Qualität von LCD-FernsehernDatum: 16. 05. 2006Gourmet Report Archiv
Die Qualität von LCD-Fernsehern bewegt
sich mittlerweile auf einem hohen Niveau - zumindest bei
Markengeräten ist das Risiko eines Fehlkaufs nur noch gering. Das
geht aus einem Test des Fachmagazins "video" hervor, das in seiner
neuen Ausgabe (6/2006) sieben aktuelle Geräte zwischen 1.300 und
1.900 Euro mit 80 Zentimetern Bilddiagonale im 16:9-Format getestet
hat.
Alle Testkandidaten tragen das HD-ready-Logo und können somit nicht nur hoch auflösende Bilder darstellen, sondern sind darüber hinaus auch in punkto Anschlüsse fit für die Zukunft. "video" verrät, welche Modelle in punkto Bildqualität, Bedienung und Ausstattung die Nase vorn haben. "video"-Kauftipp mit der besten Bildqualität ist der Toshiba 32 WL 66 Z für 1.800 Euro.

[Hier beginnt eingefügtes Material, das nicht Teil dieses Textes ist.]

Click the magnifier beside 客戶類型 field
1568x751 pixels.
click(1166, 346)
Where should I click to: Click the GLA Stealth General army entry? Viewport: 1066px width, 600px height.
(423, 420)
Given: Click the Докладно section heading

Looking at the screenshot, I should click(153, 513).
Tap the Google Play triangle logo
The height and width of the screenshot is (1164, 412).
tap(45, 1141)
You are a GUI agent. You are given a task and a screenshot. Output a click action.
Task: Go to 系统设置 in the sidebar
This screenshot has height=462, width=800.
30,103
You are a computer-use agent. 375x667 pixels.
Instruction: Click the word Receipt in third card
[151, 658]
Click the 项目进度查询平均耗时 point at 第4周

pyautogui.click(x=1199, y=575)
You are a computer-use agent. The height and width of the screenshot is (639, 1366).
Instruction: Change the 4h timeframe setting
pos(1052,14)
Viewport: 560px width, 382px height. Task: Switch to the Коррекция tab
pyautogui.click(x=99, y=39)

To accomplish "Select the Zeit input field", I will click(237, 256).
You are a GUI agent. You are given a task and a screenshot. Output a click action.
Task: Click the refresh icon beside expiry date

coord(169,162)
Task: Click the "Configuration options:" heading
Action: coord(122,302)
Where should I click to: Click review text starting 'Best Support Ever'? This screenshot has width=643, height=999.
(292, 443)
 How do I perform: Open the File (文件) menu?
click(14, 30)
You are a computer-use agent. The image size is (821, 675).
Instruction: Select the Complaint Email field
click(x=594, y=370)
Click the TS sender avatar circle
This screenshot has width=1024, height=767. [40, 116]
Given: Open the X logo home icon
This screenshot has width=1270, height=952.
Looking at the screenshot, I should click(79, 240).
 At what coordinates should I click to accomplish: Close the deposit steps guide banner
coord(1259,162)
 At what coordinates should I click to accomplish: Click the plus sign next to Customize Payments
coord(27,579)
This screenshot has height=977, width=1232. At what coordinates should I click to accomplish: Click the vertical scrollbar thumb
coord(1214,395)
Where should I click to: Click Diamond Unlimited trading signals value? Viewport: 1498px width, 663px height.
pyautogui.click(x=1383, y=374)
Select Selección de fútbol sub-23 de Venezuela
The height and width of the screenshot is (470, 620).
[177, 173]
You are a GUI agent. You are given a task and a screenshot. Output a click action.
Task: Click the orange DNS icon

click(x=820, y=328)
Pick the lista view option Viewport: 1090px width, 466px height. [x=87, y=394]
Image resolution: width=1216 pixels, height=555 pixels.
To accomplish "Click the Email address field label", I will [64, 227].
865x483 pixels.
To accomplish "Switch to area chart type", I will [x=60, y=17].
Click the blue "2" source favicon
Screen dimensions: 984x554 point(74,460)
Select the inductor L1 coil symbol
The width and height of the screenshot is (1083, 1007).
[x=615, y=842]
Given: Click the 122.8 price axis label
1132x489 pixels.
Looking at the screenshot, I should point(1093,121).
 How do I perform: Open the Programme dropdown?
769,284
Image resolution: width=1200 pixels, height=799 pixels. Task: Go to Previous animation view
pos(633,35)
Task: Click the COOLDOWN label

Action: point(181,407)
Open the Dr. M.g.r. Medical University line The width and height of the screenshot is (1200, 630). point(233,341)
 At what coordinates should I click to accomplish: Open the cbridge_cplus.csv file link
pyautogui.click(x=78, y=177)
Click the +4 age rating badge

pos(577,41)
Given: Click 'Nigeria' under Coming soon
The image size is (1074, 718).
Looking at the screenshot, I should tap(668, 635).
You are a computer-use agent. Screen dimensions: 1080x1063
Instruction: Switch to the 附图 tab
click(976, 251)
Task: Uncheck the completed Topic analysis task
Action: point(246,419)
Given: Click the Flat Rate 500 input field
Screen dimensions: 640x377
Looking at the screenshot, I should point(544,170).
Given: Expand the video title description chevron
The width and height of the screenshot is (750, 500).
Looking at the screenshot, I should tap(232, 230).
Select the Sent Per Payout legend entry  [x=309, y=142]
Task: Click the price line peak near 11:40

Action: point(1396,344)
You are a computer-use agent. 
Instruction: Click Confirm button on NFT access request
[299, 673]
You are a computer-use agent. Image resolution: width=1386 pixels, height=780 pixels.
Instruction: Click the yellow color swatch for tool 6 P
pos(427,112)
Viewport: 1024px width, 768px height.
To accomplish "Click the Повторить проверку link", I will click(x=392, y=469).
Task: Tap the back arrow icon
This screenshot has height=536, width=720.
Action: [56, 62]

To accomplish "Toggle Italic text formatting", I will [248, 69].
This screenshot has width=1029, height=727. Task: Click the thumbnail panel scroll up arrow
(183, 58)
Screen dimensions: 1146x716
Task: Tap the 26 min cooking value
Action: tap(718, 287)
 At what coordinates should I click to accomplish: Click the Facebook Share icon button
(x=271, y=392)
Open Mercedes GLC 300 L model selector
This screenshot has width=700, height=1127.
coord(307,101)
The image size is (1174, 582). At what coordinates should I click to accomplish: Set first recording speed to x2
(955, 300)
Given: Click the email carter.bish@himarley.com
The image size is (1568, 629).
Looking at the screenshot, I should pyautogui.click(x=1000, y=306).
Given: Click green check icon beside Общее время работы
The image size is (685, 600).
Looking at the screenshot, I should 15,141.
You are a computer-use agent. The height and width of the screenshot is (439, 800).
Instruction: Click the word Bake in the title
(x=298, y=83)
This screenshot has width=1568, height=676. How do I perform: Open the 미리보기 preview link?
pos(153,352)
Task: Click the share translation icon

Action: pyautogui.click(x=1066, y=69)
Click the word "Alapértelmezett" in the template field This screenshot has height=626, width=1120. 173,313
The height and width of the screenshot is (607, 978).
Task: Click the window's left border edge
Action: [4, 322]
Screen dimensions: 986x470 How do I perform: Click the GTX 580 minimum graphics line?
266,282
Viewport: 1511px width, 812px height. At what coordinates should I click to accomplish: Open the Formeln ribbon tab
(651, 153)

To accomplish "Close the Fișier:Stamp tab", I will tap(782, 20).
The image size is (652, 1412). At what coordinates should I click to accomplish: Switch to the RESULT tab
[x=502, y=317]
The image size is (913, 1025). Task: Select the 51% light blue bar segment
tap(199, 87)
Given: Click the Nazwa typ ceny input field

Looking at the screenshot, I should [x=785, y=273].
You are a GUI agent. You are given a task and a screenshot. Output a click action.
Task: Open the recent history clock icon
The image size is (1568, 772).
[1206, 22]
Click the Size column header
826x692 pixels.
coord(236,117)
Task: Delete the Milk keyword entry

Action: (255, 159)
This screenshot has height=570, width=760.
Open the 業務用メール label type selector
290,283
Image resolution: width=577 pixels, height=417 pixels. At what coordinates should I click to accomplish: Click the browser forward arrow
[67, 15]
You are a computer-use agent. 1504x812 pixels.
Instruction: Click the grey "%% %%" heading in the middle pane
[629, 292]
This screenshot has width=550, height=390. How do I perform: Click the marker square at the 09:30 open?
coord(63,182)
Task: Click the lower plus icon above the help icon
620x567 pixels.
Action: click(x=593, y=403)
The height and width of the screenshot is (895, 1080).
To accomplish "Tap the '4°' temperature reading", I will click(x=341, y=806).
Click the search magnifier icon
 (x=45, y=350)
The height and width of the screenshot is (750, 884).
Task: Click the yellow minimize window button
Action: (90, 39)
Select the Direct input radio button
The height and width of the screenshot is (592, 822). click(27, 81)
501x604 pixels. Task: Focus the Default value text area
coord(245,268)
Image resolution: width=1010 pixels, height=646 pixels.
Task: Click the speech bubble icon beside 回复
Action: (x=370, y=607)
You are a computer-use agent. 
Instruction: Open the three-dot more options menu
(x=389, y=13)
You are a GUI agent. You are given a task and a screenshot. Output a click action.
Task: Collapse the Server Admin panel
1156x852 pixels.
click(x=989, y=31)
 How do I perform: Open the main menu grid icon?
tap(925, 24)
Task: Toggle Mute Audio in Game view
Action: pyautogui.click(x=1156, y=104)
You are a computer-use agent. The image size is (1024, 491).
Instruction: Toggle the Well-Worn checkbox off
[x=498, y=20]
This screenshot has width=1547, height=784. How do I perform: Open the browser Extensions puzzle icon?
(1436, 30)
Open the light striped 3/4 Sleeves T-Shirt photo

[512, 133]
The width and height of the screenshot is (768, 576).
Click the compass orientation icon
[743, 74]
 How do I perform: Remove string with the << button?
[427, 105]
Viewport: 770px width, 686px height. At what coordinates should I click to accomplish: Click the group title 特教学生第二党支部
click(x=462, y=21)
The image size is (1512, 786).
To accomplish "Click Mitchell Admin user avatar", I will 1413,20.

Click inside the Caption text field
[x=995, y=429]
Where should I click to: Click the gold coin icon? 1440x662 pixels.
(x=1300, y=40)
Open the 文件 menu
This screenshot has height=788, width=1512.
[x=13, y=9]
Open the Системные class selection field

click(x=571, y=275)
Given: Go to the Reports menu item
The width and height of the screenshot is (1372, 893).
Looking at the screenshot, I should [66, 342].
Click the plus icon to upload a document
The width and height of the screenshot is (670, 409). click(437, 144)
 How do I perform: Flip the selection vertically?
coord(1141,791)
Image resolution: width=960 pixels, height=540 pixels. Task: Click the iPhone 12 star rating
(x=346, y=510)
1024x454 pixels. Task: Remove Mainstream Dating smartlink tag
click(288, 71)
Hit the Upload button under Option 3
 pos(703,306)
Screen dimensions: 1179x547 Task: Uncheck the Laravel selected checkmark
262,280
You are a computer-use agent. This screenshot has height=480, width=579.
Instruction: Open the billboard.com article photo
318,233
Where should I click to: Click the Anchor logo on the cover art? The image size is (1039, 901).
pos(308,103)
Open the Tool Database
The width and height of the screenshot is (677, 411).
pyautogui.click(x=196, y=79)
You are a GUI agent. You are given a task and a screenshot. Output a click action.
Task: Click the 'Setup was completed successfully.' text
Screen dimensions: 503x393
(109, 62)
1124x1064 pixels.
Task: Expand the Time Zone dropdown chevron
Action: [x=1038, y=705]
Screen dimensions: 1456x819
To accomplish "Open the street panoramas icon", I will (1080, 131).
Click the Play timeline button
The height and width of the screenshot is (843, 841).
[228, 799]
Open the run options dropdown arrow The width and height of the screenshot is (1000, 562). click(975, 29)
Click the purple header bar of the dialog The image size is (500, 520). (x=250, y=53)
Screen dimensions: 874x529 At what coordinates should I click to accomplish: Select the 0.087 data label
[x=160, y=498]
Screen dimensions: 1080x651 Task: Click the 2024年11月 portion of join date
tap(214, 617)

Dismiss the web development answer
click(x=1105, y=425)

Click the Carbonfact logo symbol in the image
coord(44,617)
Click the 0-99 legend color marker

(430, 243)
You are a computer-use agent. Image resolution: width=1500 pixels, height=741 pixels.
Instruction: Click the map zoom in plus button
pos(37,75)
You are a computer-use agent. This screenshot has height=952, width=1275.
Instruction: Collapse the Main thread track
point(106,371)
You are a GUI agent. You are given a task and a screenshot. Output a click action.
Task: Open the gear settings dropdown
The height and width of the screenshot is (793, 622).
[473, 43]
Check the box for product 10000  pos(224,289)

Das Gerät überzeugt mit natürlicher Farbgebung und sattem Schwarzwert, wobei Anwender für ein optimales Bild die Funktion "Schwarzanpassung" abschalten sollten. Darüber hinaus punktet der Toshiba mit seiner guten Bewegungsdarstellung, die vor allem bei Sportübertragungen wichtig ist. Eine übersichtliche Menüführung sowie zwei HDMI-Buchsen, an denen Nutzer sowohl einen DVD-Player als auch einen HDTV-Receiver für hoch auflösenden TV-Empfang anschließen können, runden die gute Gesamtvorstellung ab. Kritik gibt es allerdings für den durchschnittlichen, wenig natürlichen Klang. Wer einen einfach zu bedienenden LCD-Fernseher sucht, sollte einen Blick auf den "video"-Testsieger Grundig Vision II 32 (rund 1.800 Euro) werfen. Das mit einem robusten Gehäuse ausgestattete Modell besticht durch seine vorbildliche Benutzerführung. So bringt ein Knopfdruck auf der Fernbedienung zu jedem Menüpunkt einen Hilfstext auf den Bildschirm, was bereits die Installation deutlich erleichtert. Das Bild wirkt harmonisch und kräftig leuchtend, allerdings fällt laut "video" der Schwarzwert mager aus. Weiterer Kritikpunkt: Als Digitaleingang hat das Gerät lediglich eine so genannte DVI-Buchse, während alle Test-Konkurrenten auf die fortschrittlichere HDMI-Schnittstelle setzen. Viel Ausstattung für ihr Geld bekommen Anwender mit dem Samsung LE-32 R 73 (etwa 1.900 Euro). Neben einem HDMI-Anschluss besitzt der zweite "video"-Testsieger sogar einen DVB-T-Tuner für den Empfang digitaler Antennensignale, was die Anschaffung eines entsprechenden Receivers erspart. Für 100 Euro weniger gibt es das Modell aber auch ohne DVB-T. Gute Noten bekommt der Samsung für seine Bildqualität, wobei den "video"-Testern besonders die ausgewogene Farb- und Kontrastabstimmung im "Film-Modus" sowie bei DVD- und Digital-TV-Zuspielungen positiv auffiel. Nachholbedarf besteht dagegen noch bei der umständlichen Benutzerführung.